**节选:**
------------------------------------------------

给你一个数组 points ,其中 points[i] = [xi, yi] ,表示第 i 个点在二维平面上的坐标。多个点可能会有 相同 的坐标。

同时给你一个数组 queries ,其中 queries[j] = [xj, yj, rj] ,表示一个圆心在 (xj, yj) 且半径为 rj 的圆。

对于每一个查询 queries[j] ,计算在第 j 个圆  点的数目。如果一个点在圆的 边界上 ,我们同样认为它在圆  。

请你返回一个数组 answer ,其中 answer[j]是第 j 个查询的答案。

 

示例 1:

输入:points = [[1,3],[3,3],[5,3],[2,2]], queries = [[2,3,1],[4,3,1],[1,1,2]]
输出:[3,2,2]
解释:所有的点和圆如上图所示。
queries[0] 是绿色的圆,queries[1] 是红色的圆,queries[2] 是蓝色的圆。

示例 2:

输入:points = [[1,1],[2,2],[3,3],[4,4],[5,5]], queries = [[1,2,2],[2,2,2],[4,3,2],[4,3,3]]
输出:[2,3,2,4]
解释:所有的点和圆如上图所示。
queries[0] 是绿色的圆,queries[1] 是红色的圆,queries[2] 是蓝色的圆,queries[3] 是紫色的圆。

 

提示:

  • 1 <= points.length <= 500
  • points[i].length == 2
  • 0 <= x​​​​​​i, y​​​​​​i <= 500
  • 1 <= queries.length <= 500
  • queries[j].length == 3
  • 0 <= xj, yj <= 500
  • 1 <= rj <= 500
  • 所有的坐标都是整数。

解法

计算每个点与每个圆的圆心之间的距离,若距离小于此圆的半径,说明该点在圆中。

Python3

class Solution:
    def countPoints(self, points: List[List[int]], queries: List[List[int]]) -> List[int]:
        ans = []
        for x0, y0, r in queries:
            count = 0
            for x, y in points:
                dx, dy = x - x0, y - y0
                if dx * dx + dy * dy <= r * r:
                    count += 1
            ans.append(count)

------------------------------------------------

**数据记录:**
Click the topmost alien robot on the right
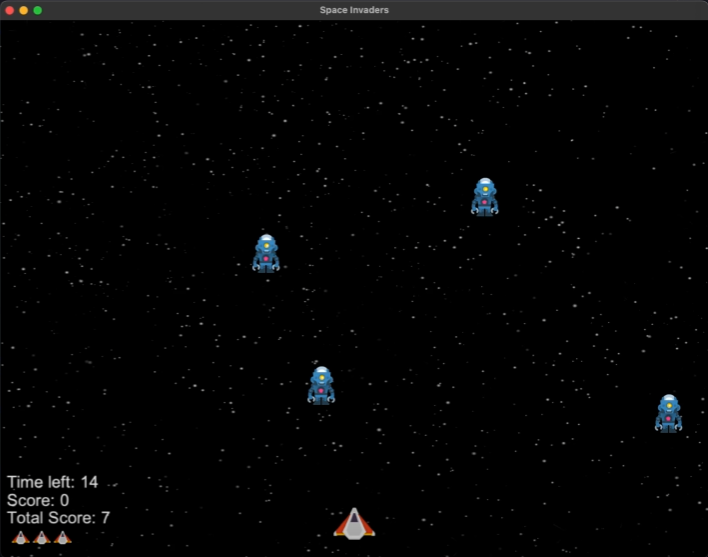708x557 pixels. (x=485, y=197)
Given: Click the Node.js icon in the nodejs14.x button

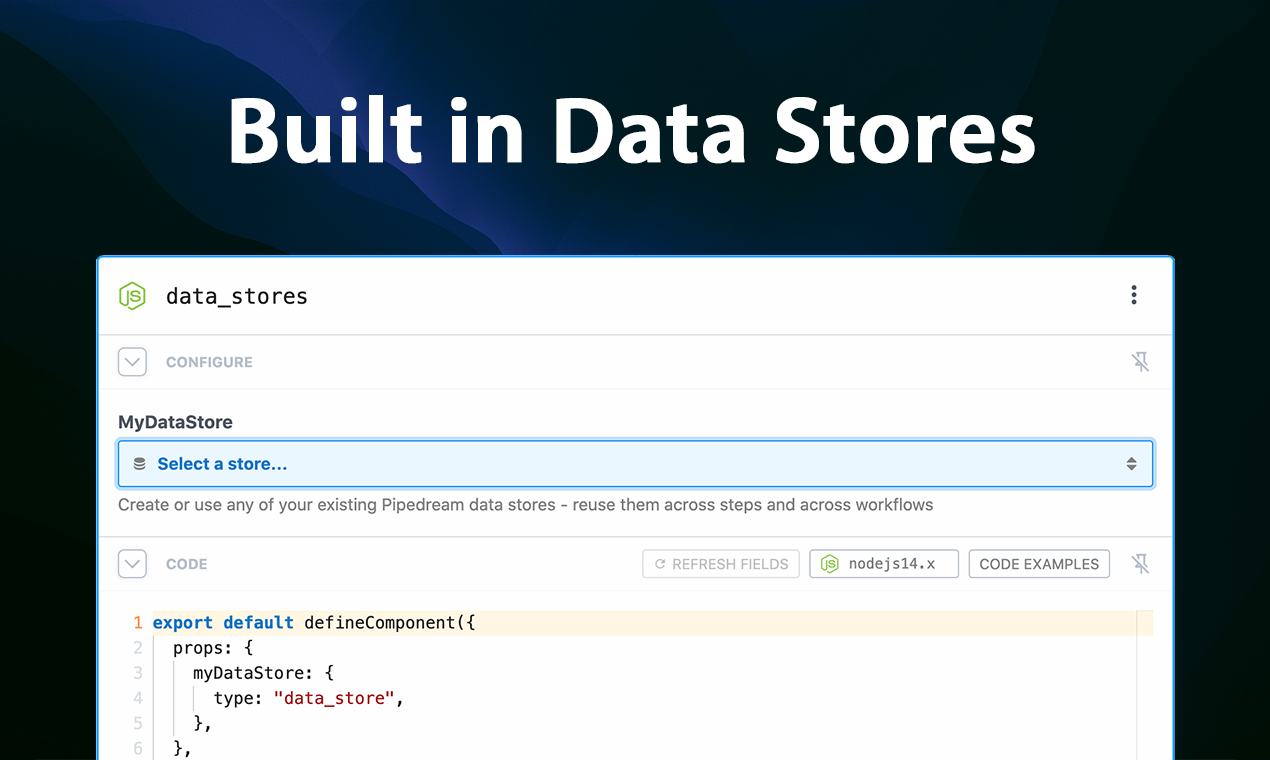Looking at the screenshot, I should [x=829, y=564].
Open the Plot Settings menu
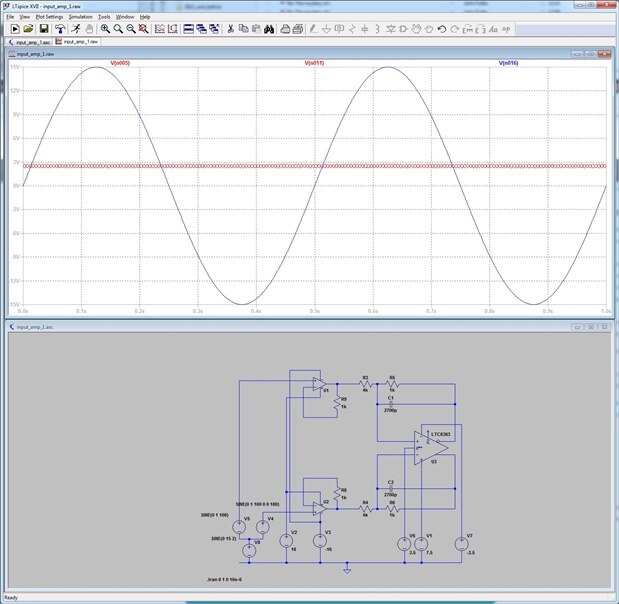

------------------------------------------------

**练习题目:**
1. 判断下列说法是否与节选相符:(a)多个点的坐标可以相同;(b)queries 最多可含 1000 个元素;(c)圆的半径 rj 可以为 0。每项答“是”或“否”,并照原文引用节选中起决定作用的文字。
2. 把节选中以“给你一个数组 points”开头的段落改写得更简短,保留其主要事实。

**参考答案:**
1.
(a)是。“多个点可能会有 相同 的坐标。”
(b)否。“1 <= queries.length <= 500”
(c)否。“1 <= rj <= 500”

2. 数组 points 的每个元素 points[i] = [xi, yi] 是第 i 个点在二维平面上的坐标,不同的点坐标可以相同。